* BEGIN Listed records *
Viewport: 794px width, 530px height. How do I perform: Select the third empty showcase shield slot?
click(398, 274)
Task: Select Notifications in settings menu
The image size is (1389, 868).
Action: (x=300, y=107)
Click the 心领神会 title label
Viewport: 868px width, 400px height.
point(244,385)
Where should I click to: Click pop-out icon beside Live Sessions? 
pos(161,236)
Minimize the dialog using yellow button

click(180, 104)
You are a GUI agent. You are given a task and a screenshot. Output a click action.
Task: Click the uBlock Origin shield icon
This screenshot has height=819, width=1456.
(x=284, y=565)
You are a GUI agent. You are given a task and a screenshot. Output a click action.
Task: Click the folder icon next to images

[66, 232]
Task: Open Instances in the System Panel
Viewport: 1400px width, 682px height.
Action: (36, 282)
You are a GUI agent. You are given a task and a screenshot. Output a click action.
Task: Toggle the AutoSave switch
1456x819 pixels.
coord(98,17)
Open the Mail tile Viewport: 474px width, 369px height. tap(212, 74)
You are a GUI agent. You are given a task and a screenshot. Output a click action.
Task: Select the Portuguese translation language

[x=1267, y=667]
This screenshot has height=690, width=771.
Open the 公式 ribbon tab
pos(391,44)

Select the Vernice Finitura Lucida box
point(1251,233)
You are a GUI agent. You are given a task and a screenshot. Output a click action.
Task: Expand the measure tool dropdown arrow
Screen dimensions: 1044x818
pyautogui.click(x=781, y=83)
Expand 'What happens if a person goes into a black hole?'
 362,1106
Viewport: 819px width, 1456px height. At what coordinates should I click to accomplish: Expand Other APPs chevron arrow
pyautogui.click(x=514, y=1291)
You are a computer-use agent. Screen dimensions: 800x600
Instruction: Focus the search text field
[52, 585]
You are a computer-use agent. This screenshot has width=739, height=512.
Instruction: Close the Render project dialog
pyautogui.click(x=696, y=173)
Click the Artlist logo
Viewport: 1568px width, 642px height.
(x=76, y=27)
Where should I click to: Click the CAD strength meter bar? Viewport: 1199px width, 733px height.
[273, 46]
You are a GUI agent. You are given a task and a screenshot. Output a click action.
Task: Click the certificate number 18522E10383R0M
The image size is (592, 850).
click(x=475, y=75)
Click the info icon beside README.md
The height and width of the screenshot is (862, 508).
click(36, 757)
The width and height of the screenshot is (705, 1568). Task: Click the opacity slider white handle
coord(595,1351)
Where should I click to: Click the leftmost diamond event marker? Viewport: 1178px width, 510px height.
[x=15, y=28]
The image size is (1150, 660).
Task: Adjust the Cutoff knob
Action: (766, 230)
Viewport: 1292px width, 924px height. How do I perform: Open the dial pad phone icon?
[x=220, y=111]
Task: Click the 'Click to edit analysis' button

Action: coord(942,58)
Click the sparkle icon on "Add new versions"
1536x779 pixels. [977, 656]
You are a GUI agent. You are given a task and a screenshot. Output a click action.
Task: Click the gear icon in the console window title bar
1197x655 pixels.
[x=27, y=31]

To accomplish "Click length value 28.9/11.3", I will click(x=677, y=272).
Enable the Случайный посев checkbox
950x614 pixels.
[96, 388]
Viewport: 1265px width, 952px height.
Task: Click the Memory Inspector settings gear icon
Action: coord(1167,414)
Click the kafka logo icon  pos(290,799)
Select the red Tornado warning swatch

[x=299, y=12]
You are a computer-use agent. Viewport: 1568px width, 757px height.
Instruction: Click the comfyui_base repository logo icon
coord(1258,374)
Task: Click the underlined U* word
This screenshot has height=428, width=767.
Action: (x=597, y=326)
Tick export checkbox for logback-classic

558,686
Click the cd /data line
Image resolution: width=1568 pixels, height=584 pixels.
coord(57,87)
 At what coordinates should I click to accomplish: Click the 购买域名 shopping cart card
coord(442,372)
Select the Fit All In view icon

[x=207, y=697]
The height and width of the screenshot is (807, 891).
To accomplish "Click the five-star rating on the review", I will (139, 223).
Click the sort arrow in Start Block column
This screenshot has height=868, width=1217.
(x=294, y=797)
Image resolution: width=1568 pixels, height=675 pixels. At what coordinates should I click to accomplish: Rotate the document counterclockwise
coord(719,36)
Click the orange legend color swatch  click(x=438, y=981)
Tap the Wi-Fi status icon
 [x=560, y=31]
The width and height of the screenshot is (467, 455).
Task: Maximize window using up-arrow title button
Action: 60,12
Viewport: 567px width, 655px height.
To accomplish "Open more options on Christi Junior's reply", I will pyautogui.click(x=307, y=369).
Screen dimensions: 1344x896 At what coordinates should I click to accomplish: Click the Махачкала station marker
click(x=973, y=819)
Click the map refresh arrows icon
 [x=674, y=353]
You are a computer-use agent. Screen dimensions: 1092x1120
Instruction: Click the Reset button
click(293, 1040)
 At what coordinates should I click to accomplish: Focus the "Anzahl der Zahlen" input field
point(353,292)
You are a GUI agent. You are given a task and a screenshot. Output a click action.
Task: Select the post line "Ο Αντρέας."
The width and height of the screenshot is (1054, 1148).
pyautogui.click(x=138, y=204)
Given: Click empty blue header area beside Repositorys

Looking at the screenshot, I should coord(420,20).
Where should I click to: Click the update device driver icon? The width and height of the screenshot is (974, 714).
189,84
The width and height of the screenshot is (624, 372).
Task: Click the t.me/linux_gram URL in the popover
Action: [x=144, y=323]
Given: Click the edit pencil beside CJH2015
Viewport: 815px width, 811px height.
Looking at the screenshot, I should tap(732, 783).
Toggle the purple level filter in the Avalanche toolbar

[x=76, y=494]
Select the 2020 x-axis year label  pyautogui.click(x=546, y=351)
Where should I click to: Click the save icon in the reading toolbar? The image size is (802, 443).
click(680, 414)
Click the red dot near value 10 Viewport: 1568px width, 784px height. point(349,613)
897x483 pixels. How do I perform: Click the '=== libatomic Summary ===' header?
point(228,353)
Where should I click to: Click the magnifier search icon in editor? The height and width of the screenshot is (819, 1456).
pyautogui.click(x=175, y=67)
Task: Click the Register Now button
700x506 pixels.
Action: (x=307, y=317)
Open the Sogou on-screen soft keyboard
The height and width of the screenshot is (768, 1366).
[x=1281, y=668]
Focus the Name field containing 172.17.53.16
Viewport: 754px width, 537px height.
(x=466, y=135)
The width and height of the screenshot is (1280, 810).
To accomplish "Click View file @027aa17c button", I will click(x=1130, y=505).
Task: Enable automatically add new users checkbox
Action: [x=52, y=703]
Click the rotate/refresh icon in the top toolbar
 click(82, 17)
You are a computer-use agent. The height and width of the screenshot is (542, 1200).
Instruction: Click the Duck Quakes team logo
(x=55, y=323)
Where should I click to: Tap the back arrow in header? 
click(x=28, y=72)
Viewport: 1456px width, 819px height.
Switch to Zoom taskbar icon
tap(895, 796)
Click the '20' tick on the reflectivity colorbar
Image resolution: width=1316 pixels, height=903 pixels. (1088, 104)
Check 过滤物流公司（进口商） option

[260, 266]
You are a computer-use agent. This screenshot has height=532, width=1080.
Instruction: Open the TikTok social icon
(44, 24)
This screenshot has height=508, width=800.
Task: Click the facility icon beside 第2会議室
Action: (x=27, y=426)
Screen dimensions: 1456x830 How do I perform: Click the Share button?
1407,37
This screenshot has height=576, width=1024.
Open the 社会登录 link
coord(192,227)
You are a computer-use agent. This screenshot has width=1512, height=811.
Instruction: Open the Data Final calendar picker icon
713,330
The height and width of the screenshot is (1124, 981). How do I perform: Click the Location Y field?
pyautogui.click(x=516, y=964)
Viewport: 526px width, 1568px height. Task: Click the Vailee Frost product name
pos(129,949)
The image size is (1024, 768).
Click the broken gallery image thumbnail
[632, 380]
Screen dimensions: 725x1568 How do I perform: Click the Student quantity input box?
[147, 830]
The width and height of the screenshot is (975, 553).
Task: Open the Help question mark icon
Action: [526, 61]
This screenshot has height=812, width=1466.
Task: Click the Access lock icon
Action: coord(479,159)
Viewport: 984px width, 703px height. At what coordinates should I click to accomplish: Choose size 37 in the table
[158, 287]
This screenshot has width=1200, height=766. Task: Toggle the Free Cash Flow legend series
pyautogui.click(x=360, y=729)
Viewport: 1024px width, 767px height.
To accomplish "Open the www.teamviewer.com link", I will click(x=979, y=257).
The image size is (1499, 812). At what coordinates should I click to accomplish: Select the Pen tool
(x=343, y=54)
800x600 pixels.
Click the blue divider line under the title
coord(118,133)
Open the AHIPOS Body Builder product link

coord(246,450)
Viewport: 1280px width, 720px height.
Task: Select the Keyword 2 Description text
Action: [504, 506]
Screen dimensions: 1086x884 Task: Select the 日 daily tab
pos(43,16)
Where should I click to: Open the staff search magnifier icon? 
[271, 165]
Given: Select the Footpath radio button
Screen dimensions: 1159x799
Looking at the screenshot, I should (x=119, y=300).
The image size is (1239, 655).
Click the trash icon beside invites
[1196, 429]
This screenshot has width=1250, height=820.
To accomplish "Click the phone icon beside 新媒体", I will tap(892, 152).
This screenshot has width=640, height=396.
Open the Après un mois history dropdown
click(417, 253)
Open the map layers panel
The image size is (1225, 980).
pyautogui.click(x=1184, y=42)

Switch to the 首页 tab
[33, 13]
* END Listed records *
**Goal**: Convert the listing, from its first line through the line containing "pyautogui.click(x=514, y=1291)", into a Markdown table with the columns Row and Line, leaving out blank lines.

**Solution**:
| Row | Line |
|---|---|
| 1 | Viewport: 794px width, 530px height. How do I perform: Select the third empty showcase shield slot? |
| 2 | click(398, 274) |
| 3 | Task: Select Notifications in settings menu |
| 4 | The image size is (1389, 868). |
| 5 | Action: (x=300, y=107) |
| 6 | Click the 心领神会 title label |
| 7 | Viewport: 868px width, 400px height. |
| 8 | point(244,385) |
| 9 | Where should I click to: Click pop-out icon beside Live Sessions?  |
| 10 | pos(161,236) |
| 11 | Minimize the dialog using yellow button |
| 12 | click(180, 104) |
| 13 | You are a GUI agent. You are given a task and a screenshot. Output a click action. |
| 14 | Task: Click the uBlock Origin shield icon |
| 15 | This screenshot has height=819, width=1456. |
| 16 | (x=284, y=565) |
| 17 | You are a GUI agent. You are given a task and a screenshot. Output a click action. |
| 18 | Task: Click the folder icon next to images |
| 19 | [66, 232] |
| 20 | Task: Open Instances in the System Panel |
| 21 | Viewport: 1400px width, 682px height. |
| 22 | Action: (36, 282) |
| 23 | You are a GUI agent. You are given a task and a screenshot. Output a click action. |
| 24 | Task: Toggle the AutoSave switch |
| 25 | 1456x819 pixels. |
| 26 | coord(98,17) |
| 27 | Open the Mail tile Viewport: 474px width, 369px height. tap(212, 74) |
| 28 | You are a GUI agent. You are given a task and a screenshot. Output a click action. |
| 29 | Task: Select the Portuguese translation language |
| 30 | [x=1267, y=667] |
| 31 | This screenshot has height=690, width=771. |
| 32 | Open the 公式 ribbon tab |
| 33 | pos(391,44) |
| 34 | Select the Vernice Finitura Lucida box |
| 35 | point(1251,233) |
| 36 | You are a GUI agent. You are given a task and a screenshot. Output a click action. |
| 37 | Task: Expand the measure tool dropdown arrow |
| 38 | Screen dimensions: 1044x818 |
| 39 | pyautogui.click(x=781, y=83) |
| 40 | Expand 'What happens if a person goes into a black hole?' |
| 41 |  362,1106 |
| 42 | Viewport: 819px width, 1456px height. At what coordinates should I click to accomplish: Expand Other APPs chevron arrow |
| 43 | pyautogui.click(x=514, y=1291) |